_What the task requires_
Using the line with "The height and" as your starting point, transcribe it and each line beneath it word for word until the records run out, without pictures.

Records from a collection
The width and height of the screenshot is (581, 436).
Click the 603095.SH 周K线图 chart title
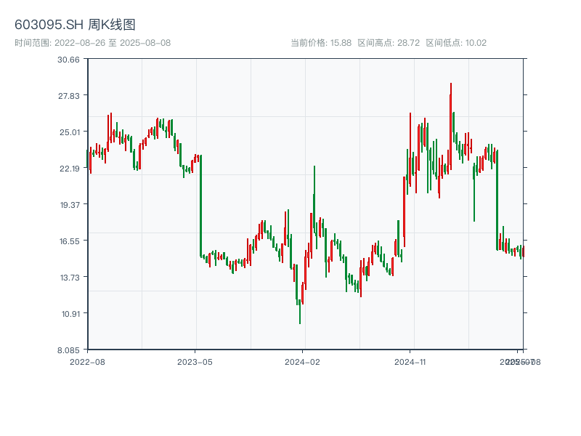pyautogui.click(x=75, y=25)
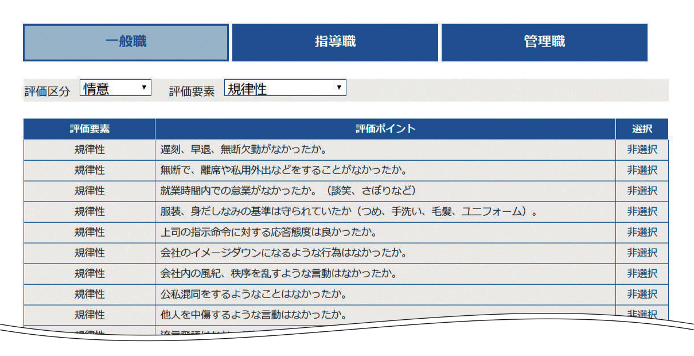Select the 管理職 tab
Screen dimensions: 694x356
coord(544,42)
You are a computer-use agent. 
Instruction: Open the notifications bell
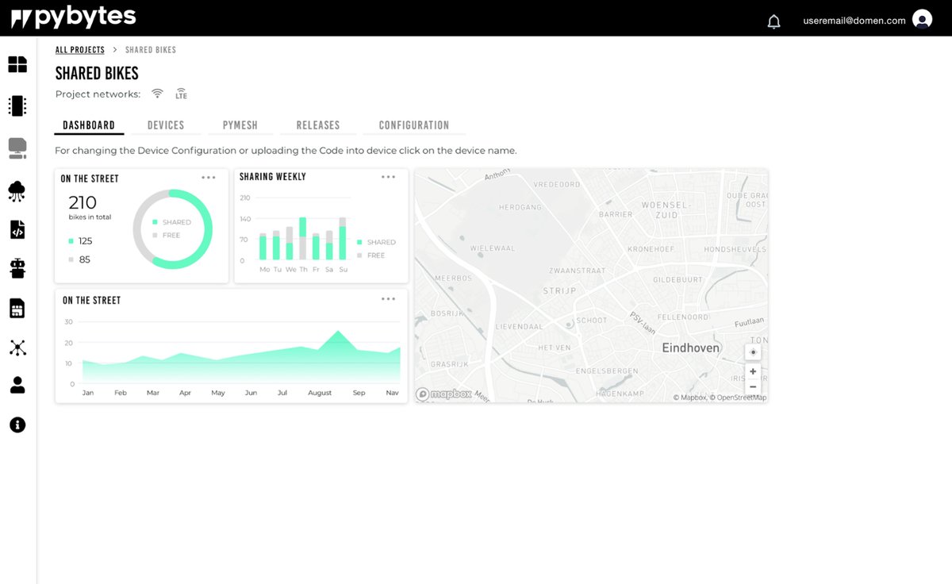point(774,20)
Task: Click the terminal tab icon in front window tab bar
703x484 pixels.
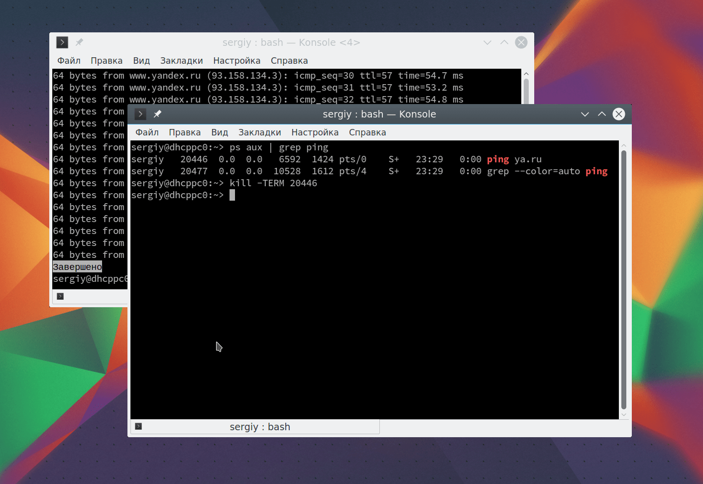Action: pos(138,426)
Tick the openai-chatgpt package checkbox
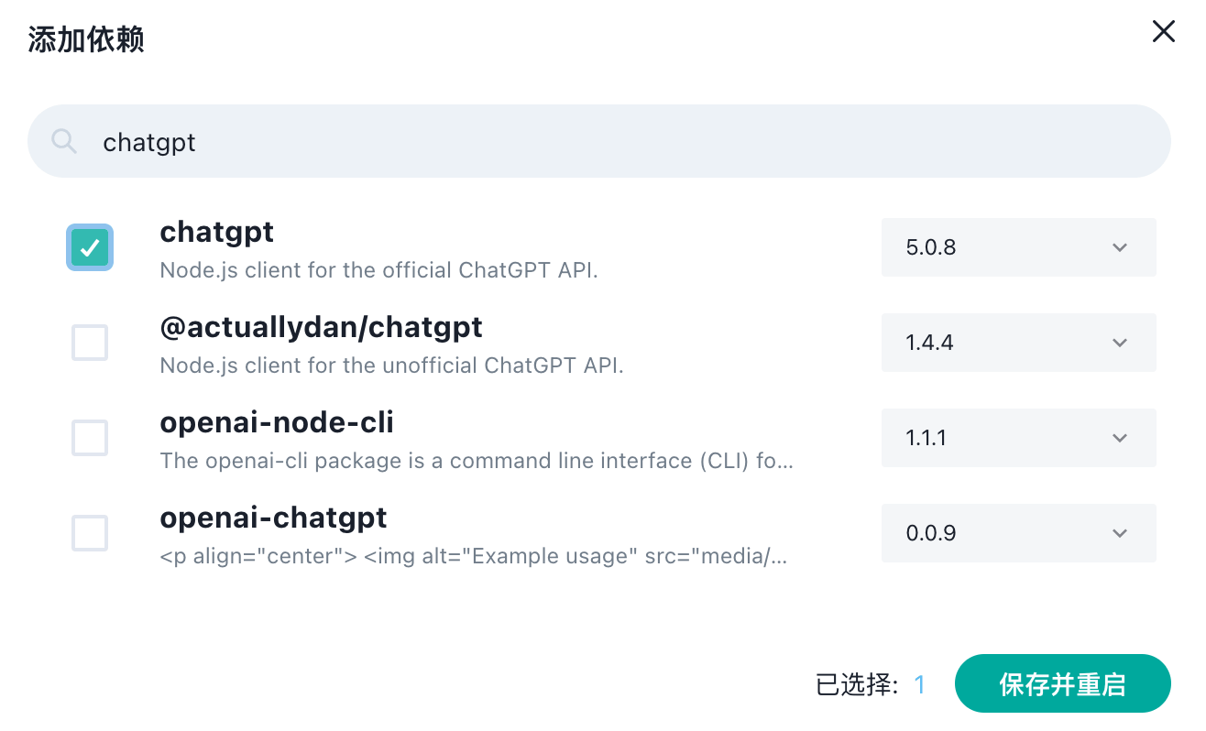1206x731 pixels. (x=90, y=533)
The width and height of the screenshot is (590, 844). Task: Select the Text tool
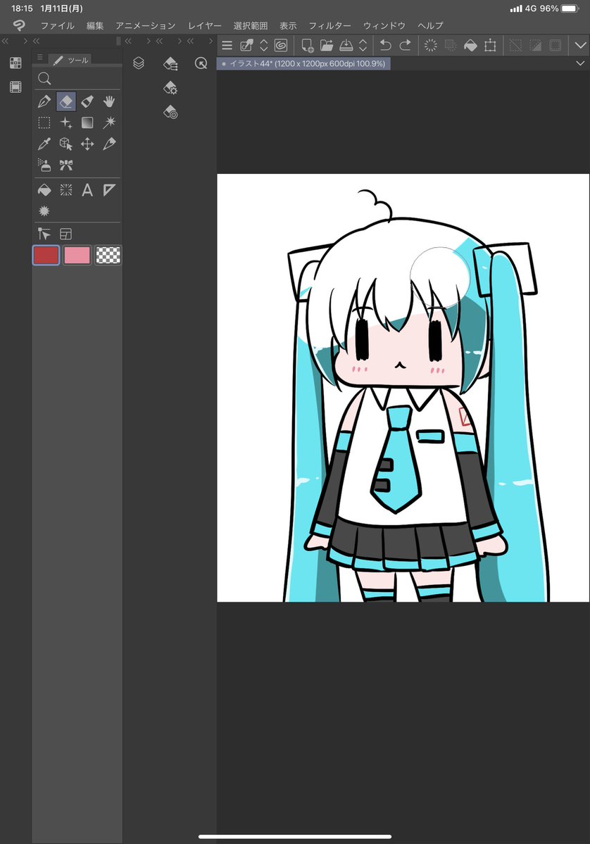pos(87,189)
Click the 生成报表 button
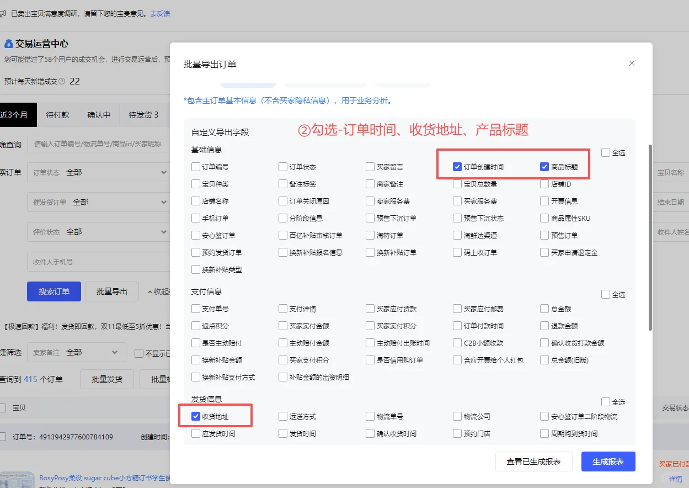This screenshot has width=689, height=488. 608,462
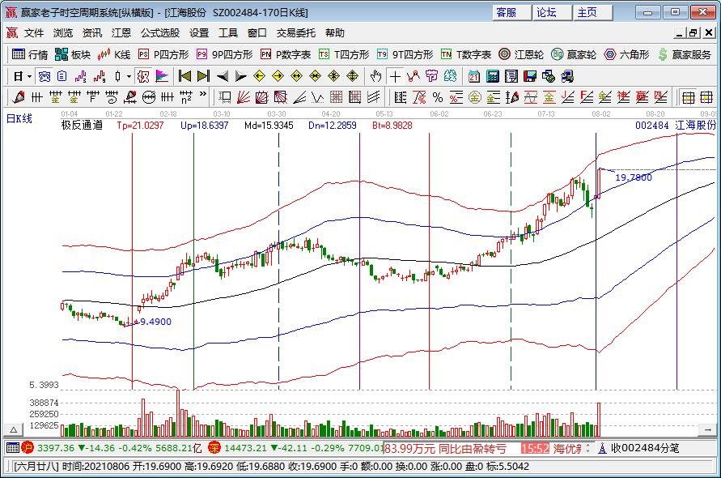721x478 pixels.
Task: Open the 六角形 hexagon tool
Action: click(626, 54)
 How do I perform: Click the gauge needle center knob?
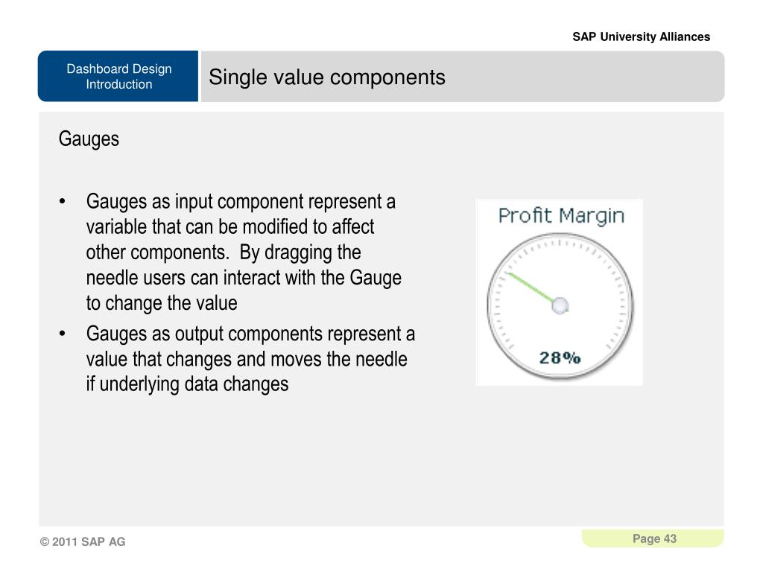(560, 305)
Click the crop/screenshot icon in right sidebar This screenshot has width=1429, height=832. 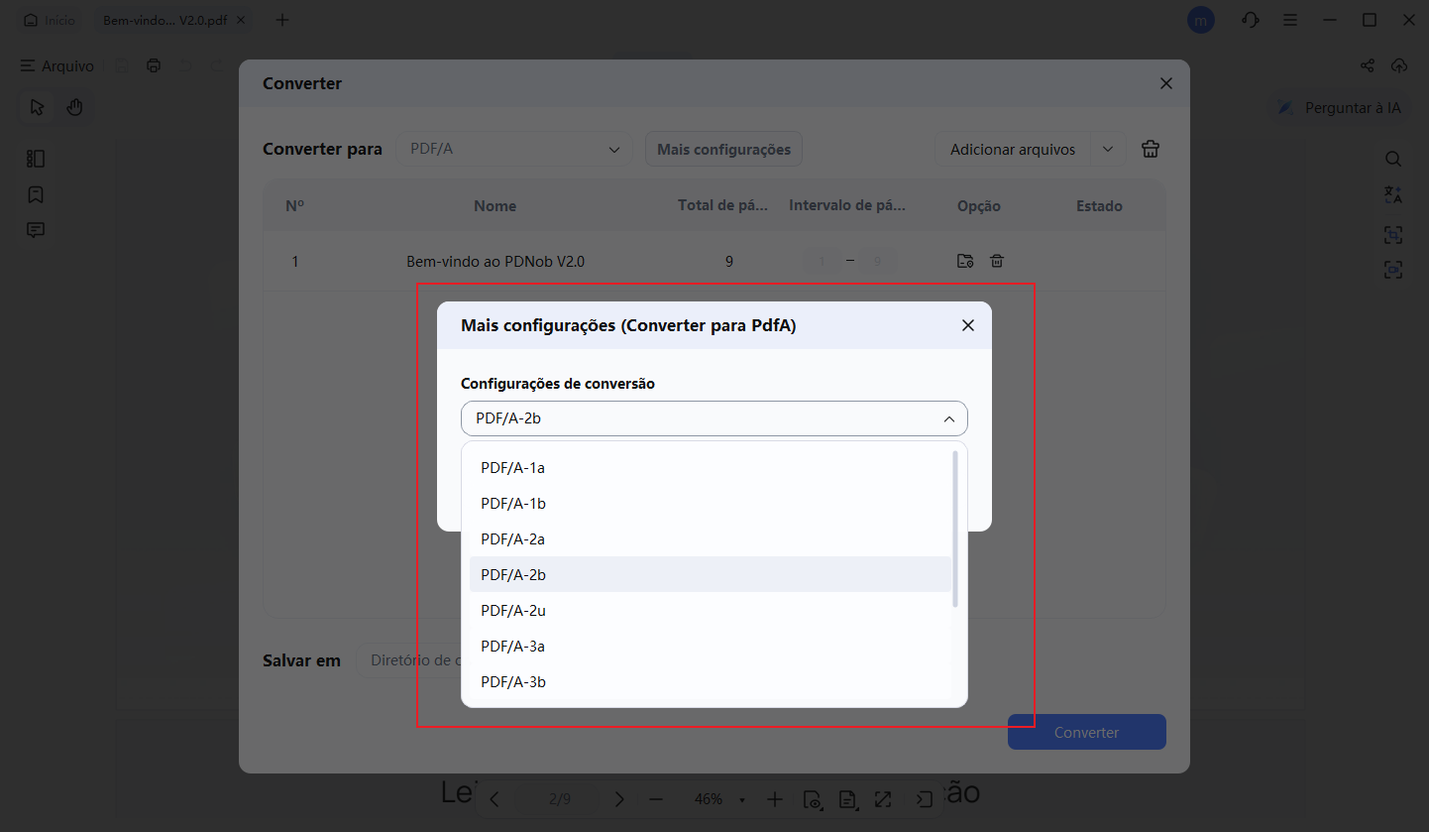(1393, 234)
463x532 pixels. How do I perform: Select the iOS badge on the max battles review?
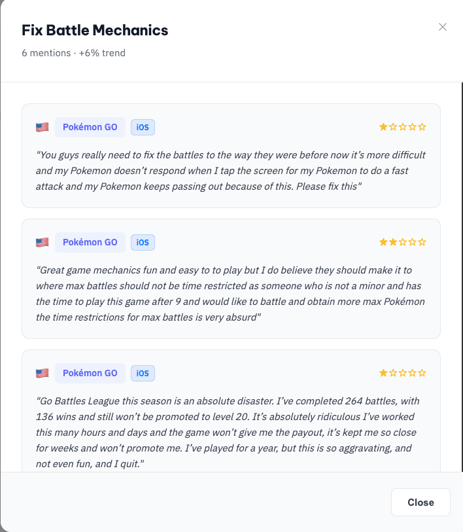143,242
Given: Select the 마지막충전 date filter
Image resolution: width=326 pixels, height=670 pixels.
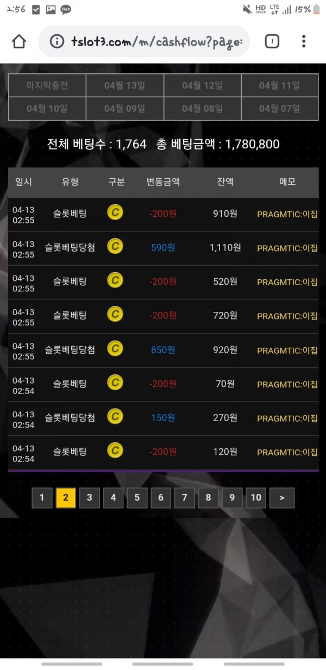Looking at the screenshot, I should [47, 85].
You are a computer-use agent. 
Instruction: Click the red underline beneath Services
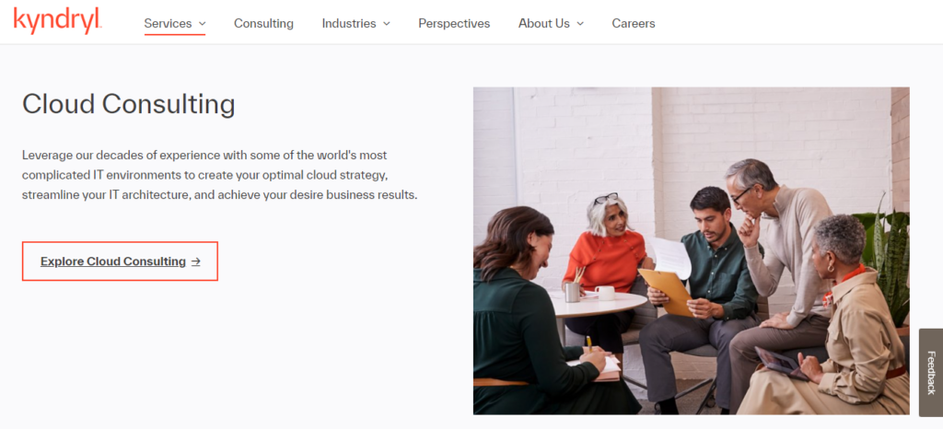174,36
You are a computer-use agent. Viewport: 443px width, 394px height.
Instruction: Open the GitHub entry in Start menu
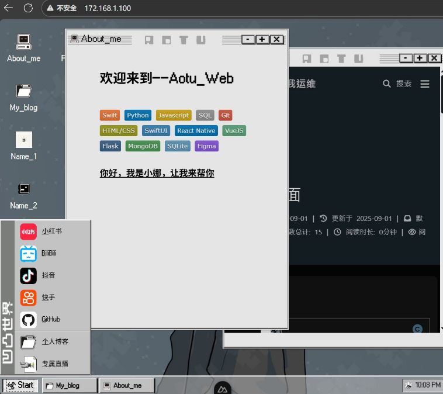pyautogui.click(x=50, y=320)
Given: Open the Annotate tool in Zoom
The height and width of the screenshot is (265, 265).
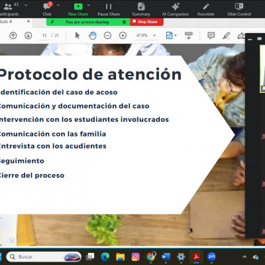Looking at the screenshot, I should (206, 9).
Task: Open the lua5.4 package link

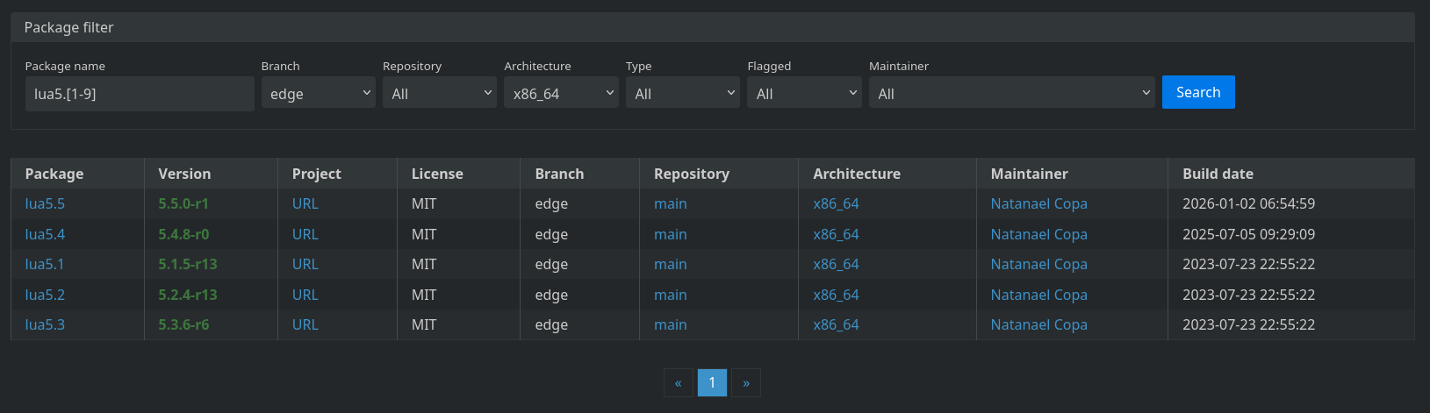Action: (45, 234)
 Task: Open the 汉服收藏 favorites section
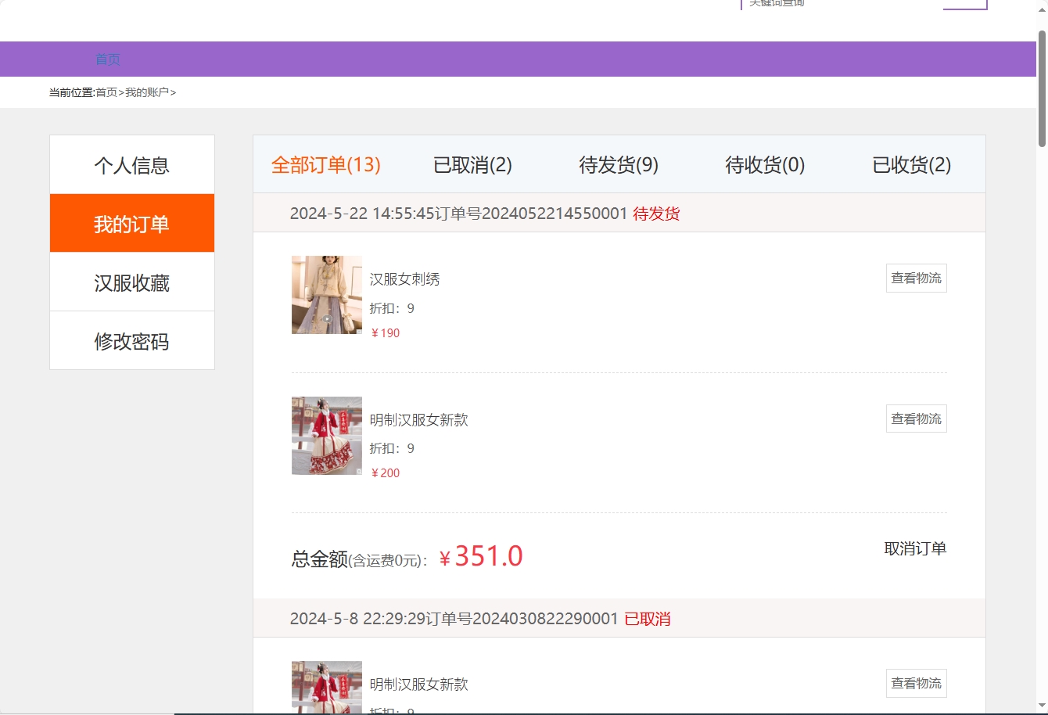click(x=131, y=282)
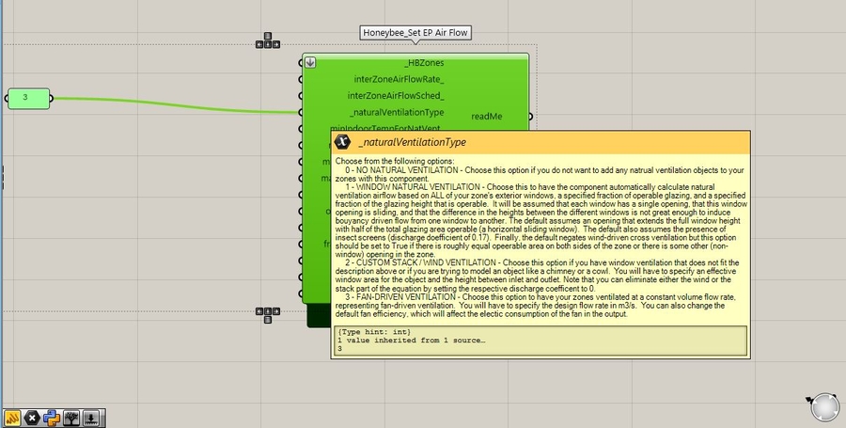Click the download arrow icon in bottom toolbar
846x428 pixels.
(91, 417)
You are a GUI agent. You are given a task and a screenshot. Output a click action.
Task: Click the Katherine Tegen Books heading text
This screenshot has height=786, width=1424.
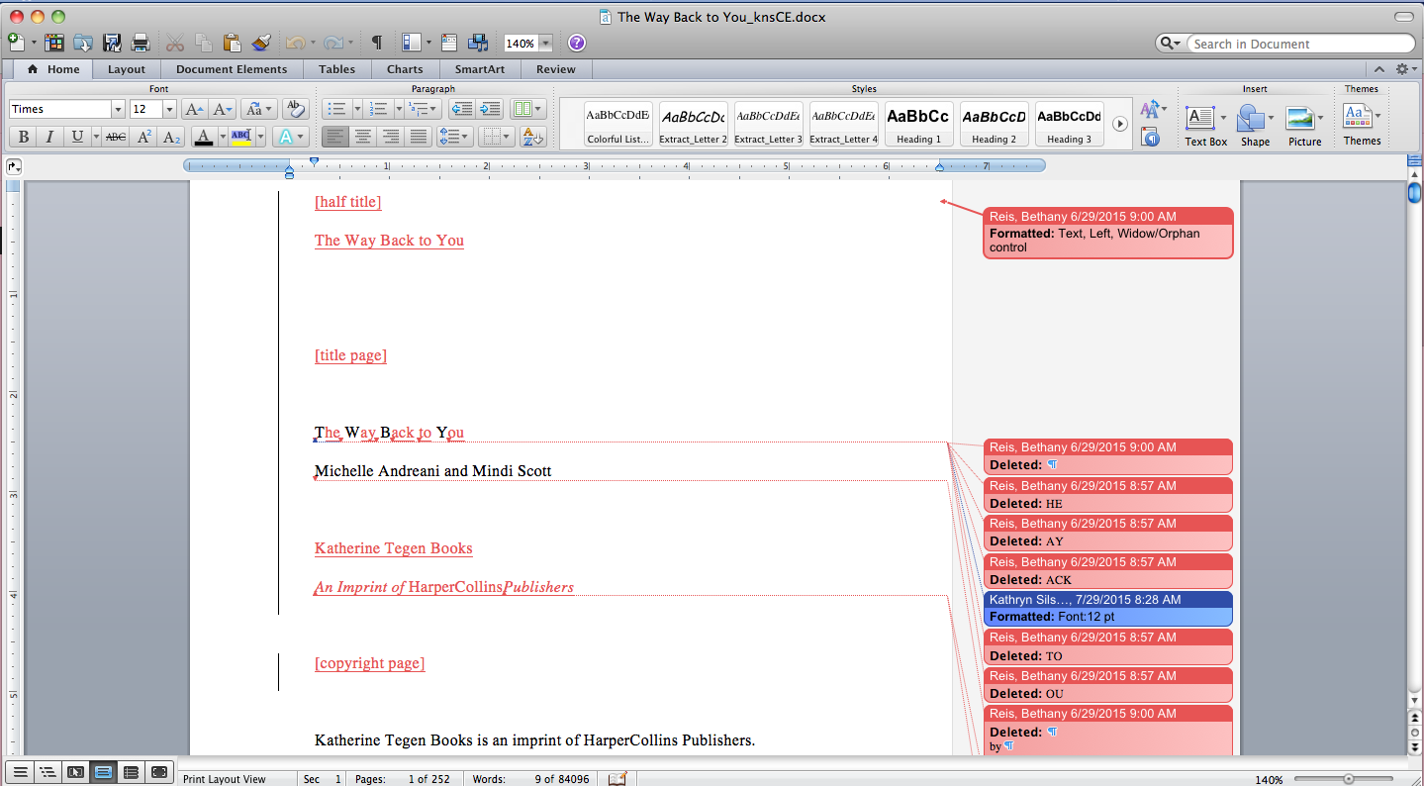click(393, 548)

_Response area_
The height and width of the screenshot is (265, 265).
Looking at the screenshot, I should (206, 9).
Task: Open the lua5.4 package link

Action: (45, 234)
 Task: Open the 汉服收藏 favorites section
click(x=131, y=282)
Click the download arrow icon in bottom toolbar
846x428 pixels.
(91, 417)
You are a GUI agent. You are given a task and a screenshot. Output a click action.
Task: Click the Katherine Tegen Books heading text
This screenshot has height=786, width=1424.
click(393, 548)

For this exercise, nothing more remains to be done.